**Given entries:**
◇ ◇ ◇ ◇ ◇

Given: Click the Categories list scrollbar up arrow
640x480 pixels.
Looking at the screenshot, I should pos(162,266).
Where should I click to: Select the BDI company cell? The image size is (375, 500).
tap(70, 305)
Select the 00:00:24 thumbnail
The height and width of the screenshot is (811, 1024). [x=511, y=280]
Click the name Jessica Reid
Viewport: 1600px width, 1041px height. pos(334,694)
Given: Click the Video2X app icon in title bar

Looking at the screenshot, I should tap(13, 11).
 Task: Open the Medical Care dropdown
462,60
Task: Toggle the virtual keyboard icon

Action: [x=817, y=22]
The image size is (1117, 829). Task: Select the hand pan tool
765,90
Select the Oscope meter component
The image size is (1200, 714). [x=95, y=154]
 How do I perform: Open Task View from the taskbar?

◇ ◇ ◇ ◇ ◇

**Exercise instructions:**
Word for word, copy out all of the data shown above.

**Result for this task:**
Given: Click the Categories list scrollbar up arrow
640x480 pixels.
Looking at the screenshot, I should pos(162,266).
Where should I click to: Select the BDI company cell? The image size is (375, 500).
tap(70, 305)
Select the 00:00:24 thumbnail
The height and width of the screenshot is (811, 1024). [x=511, y=280]
Click the name Jessica Reid
Viewport: 1600px width, 1041px height. pos(334,694)
Given: Click the Video2X app icon in title bar

Looking at the screenshot, I should tap(13, 11).
 Task: Open the Medical Care dropdown
462,60
Task: Toggle the virtual keyboard icon

Action: [x=817, y=22]
The image size is (1117, 829). Task: Select the hand pan tool
765,90
Select the Oscope meter component
The image size is (1200, 714). [x=95, y=154]
 How do I perform: Open Task View from the taskbar?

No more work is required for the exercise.